介護の現場では、当たり前のように 「自立支援」 という言葉が使われ、その考えのもと、多くの介護職が利用者とかかわっています。でも、そのかかわりは、本当に 「自立支援」 になっているのでしょうか。「できるから、やってもらう」 ようにかかわっていたのに、次第に利用者の状態が悪化してしまった、という経験はありませんか?
新刊『誰のため? 何のため? 「ほんとうの自立支援」がわかる本』(中央法規)の著者・山出貴宏さんと、山出さんの活動に大きな影響を与えた田中義行さん(理学療法士)に、「自立支援」の捉え方について語り合っていただきます。


利用者に合った支援ができているか?

山出 「自立支援」という言葉は、介護職であれば、誰もが知っている言葉だと思います。でも、その考え方をしっかりと理解している方は少なくないと感じます。実は、私自身もそうでした。「自分でできることをやってもらう」のが自立支援であり、それは素晴らしいことだと思っていたのです。
 ところが、「いいこと」をしているはずなのに、利用者の状態はどんどん悪くなる。そんな経験から、本当の意味での「自立支援」とは何なのかと考えるようになりました。その一環で、田中さんのセミナーにも参加させていただき、支援に対する考え方が大きく変わりました。今回、本を出したのも、現場の皆さんに「自立支援」の意味を考え直してほしいとの思いがあったからです。

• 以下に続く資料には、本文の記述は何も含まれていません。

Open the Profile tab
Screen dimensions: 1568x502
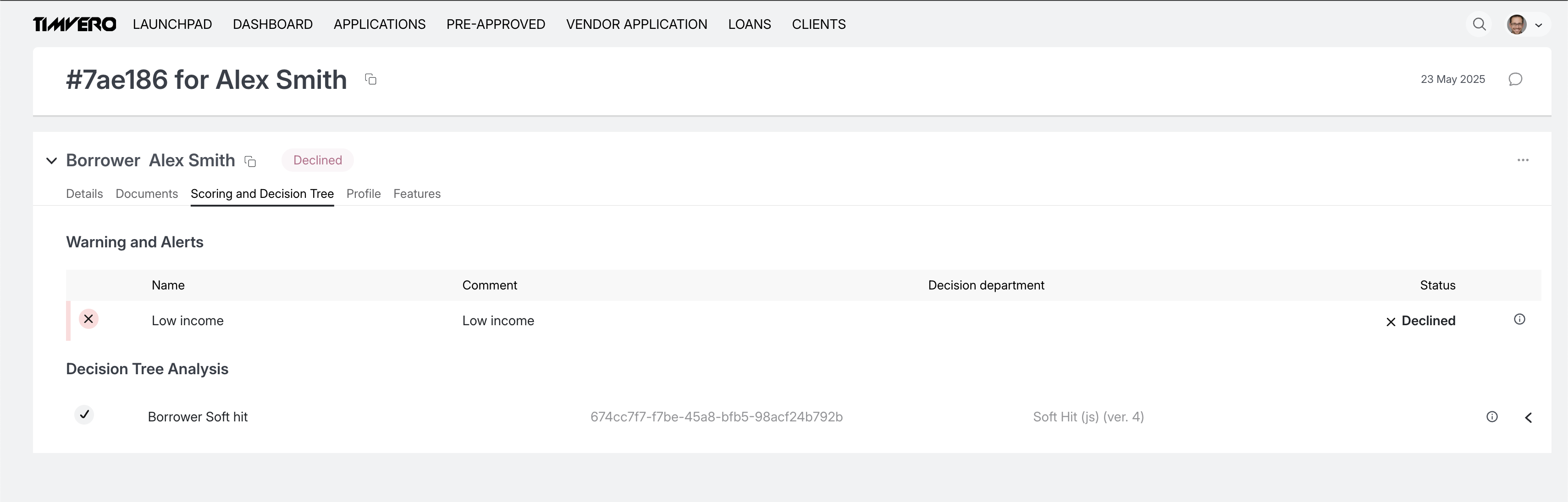[364, 194]
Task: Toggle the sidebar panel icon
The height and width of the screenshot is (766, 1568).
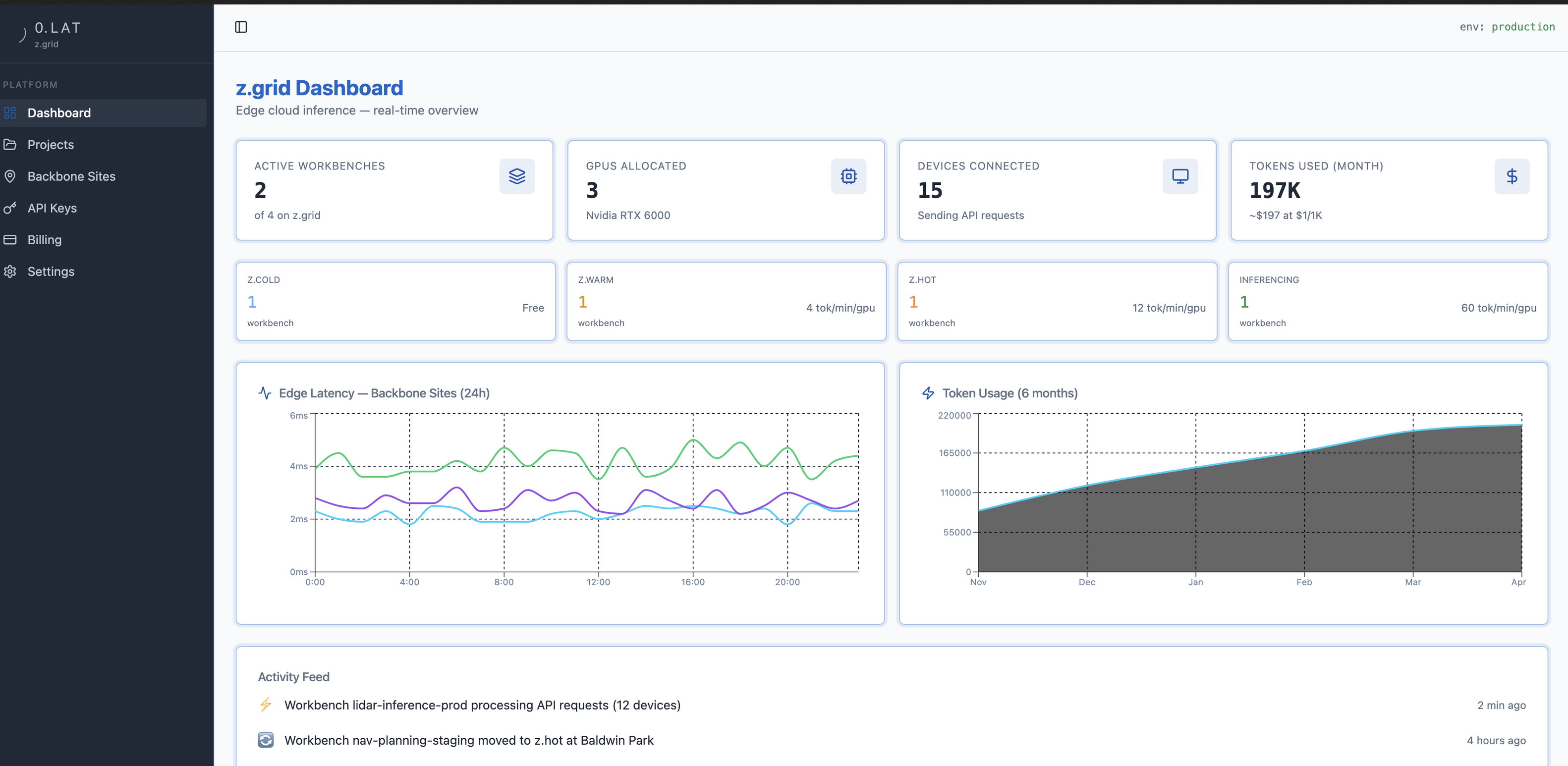Action: 241,27
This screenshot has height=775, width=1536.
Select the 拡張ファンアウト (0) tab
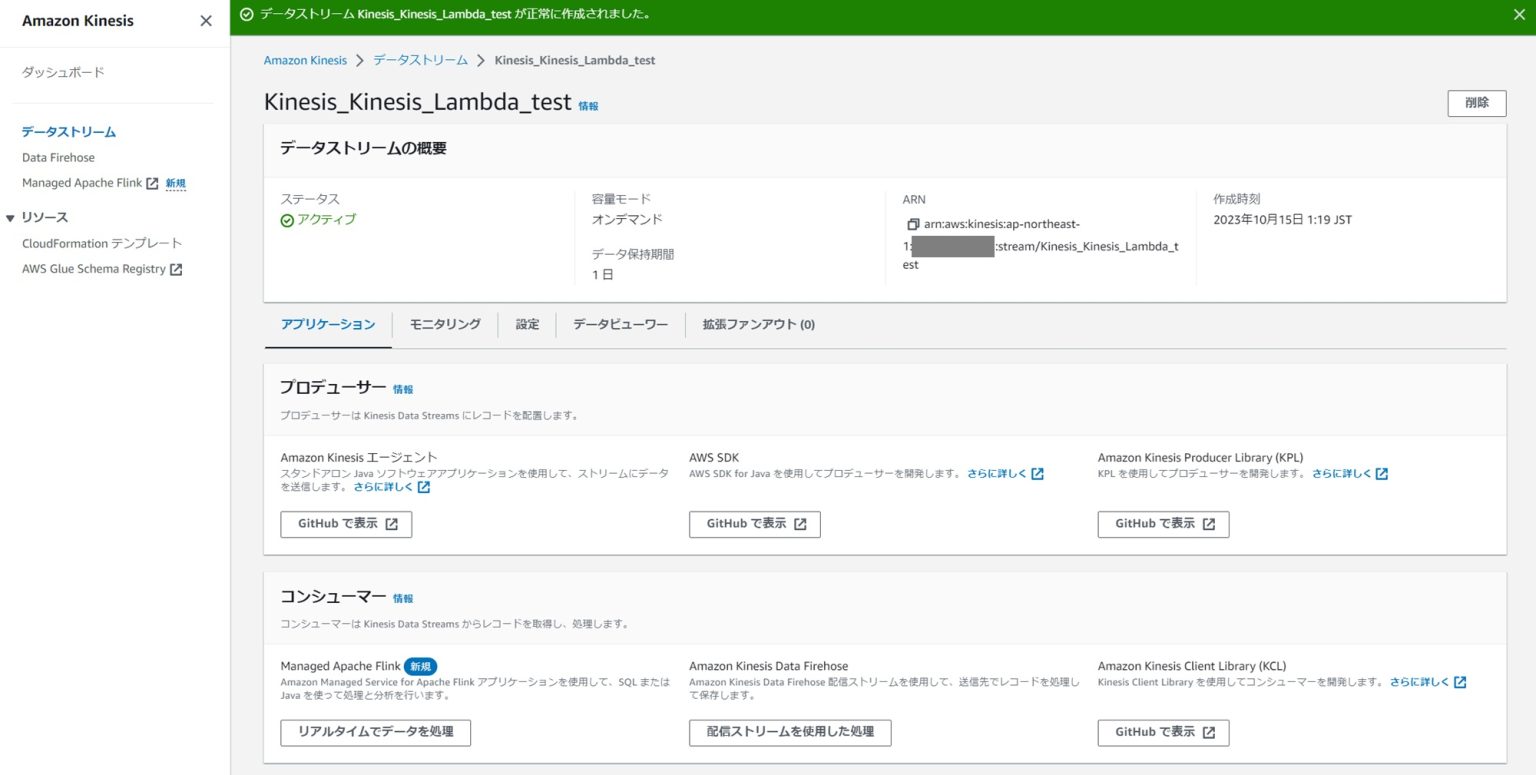[x=758, y=324]
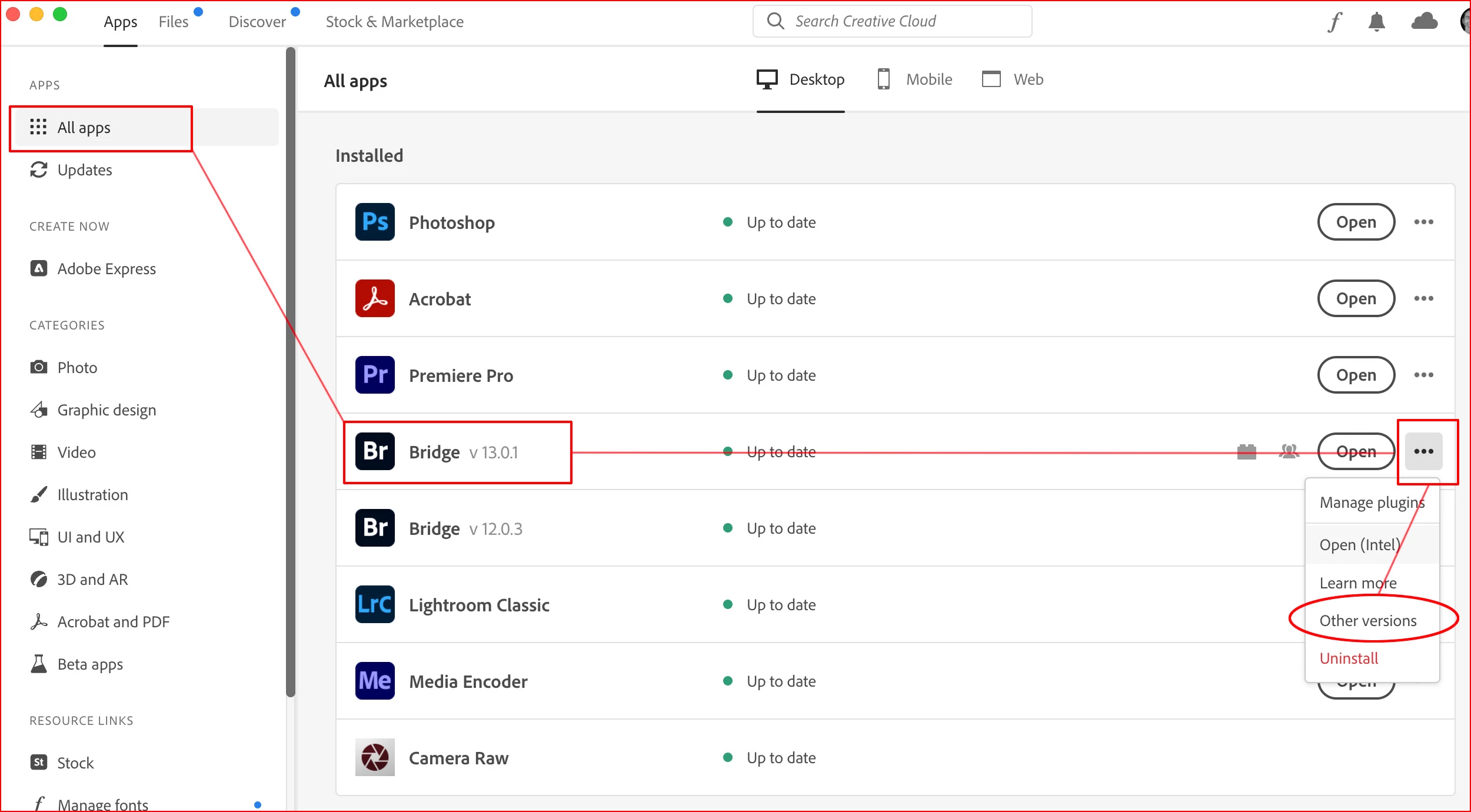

田中 まず大切なのは、「生活とは“営み”であり、ずっと継続していくものである」ということです。つまり、生活はその時々の「点」ではなく、今後に向かって「線」でつながっています。現場ではその視点が抜けているように思います。そのため、「今できることをやってもらうのが自立支援」と考えて、多少無理しても、それをやってもらおうとする。でも、その支援が利用者の状態に合っていないと、身体に負担がかかり、いずれは状態が悪化してしまいます。

山出 実際、現場で介護職が「よかれ」と思って行っている「自立支援」では、危ないと感じる場面がよくあります。知識がないまま、思いを先行させた支援を行うと、最終的には利用者に不利益をもたらすことになりかねません。「今が幸せならいい」という考え方は危険だと思います。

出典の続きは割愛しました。